The southern facade of the original Roman building, located in the direction of Corso Cavour and corresponding to the forum, has come down to us in its most complete form. In fact, a good part of the pedestal has been preserved, where, however, the end frame, especially on the outside, is very worn out, and the middle body, where, however, the columns suffered serious losses: from the left, only part of the remnants of the base; the left middle instead lost its base, but retained the shaft, where, however, the grooves are greatly eroded, and the capital, essentially devoid of decoration; the right median still keeps both the base and the stem intact; finally, the right corner column preserved several badly damaged drums and only part of the base. The epigraph at the base of the niche, the right pillar with a capital and the entablature of the niche itself, as well as a scroll, but without a shelf, have been preserved in the inter-column facing on the right. Instead, all of these elements are heavily blurred, if not missing, in the left intercolumn. In the arch, the capstone with two adjacent hewn stones is heavily eroded and difficult to read, and is part of the decoration of the left pier. In the upper part there are several fragments of an architrave (located above the space between the columns of two columns), small remains of a frieze with engraved letters, and a heavily damaged section of the cornice and pediment.

The façade that faces the Adige today, and which originally faced the countryside, is less well preserved.
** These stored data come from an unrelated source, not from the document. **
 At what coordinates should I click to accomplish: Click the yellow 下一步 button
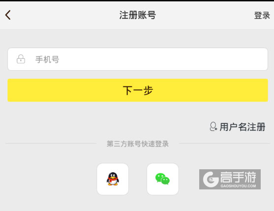click(x=138, y=90)
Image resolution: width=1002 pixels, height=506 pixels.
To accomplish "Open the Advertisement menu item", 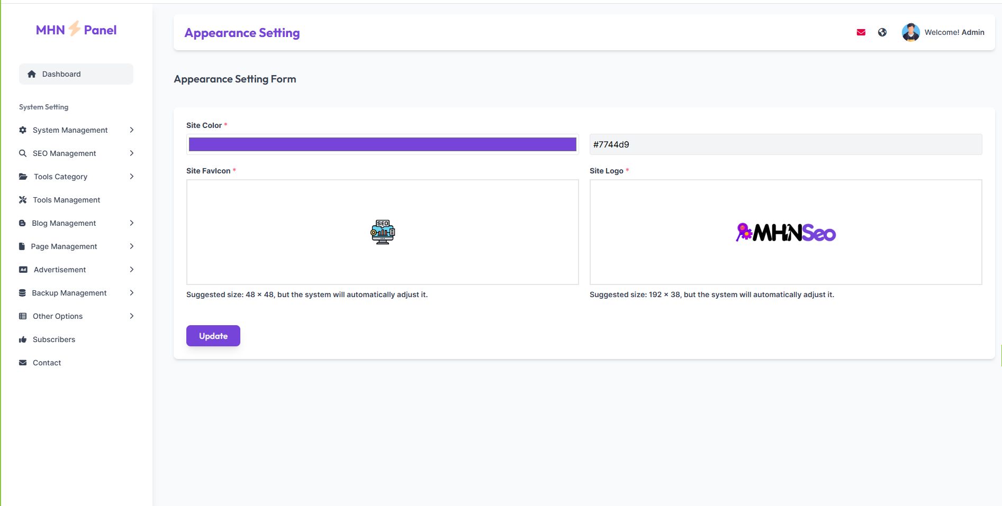I will [60, 270].
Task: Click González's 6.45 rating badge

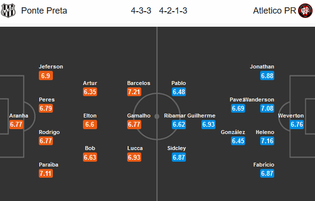Action: coord(238,141)
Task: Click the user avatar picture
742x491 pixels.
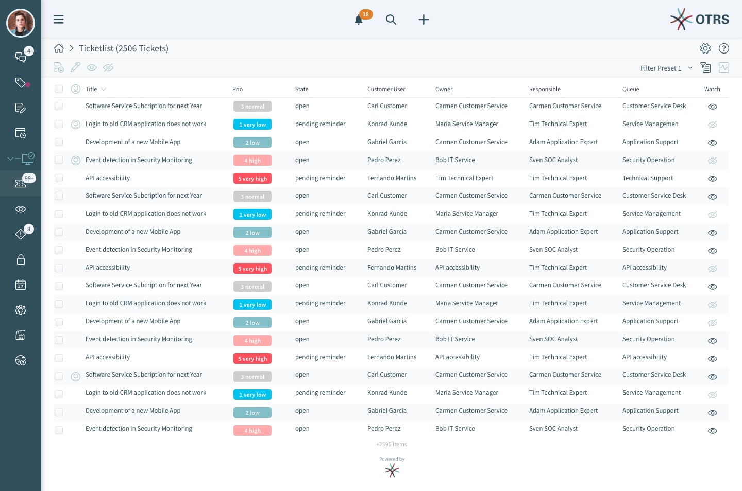Action: pyautogui.click(x=21, y=23)
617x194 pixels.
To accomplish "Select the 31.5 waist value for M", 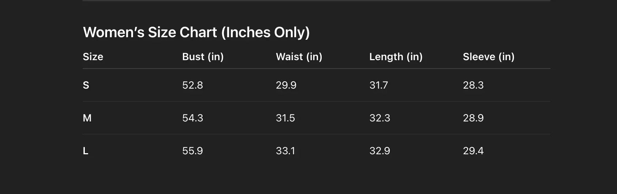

In this case, the actual pedestal is largely restored, while in the middle case, only the middle column on the right has a shaft made up almost entirely of the original drums, even if the grooves and base are badly damaged. However, a part of the base, some elements of the shaft and capitals, always heavily destroyed by erosion, have been preserved from the right corner column. In this facade, both tables contain an inscription, and in the right niche and the left column, and the entablature, and the pediment are in good condition. In addition, almost all the blocks that make up the two inter-column facings have been preserved. In the arch, the abutments retained the original blocks, but they were badly damaged, and most of the decorations were lost, as were the capitals, and only three original hewn stones remained from the archivolt.

On the small eastern façade, some blocks of the wall, part of the window frame and part of the hewn blocks of the archivolt have been preserved, and on the small western façade, both the impost blocks of the archivolt and six of its hewn blocks, as well as part of the window casing, have been preserved. Finally, from the three large slabs that made up the ceiling, fragments with corresponding decorations have been preserved.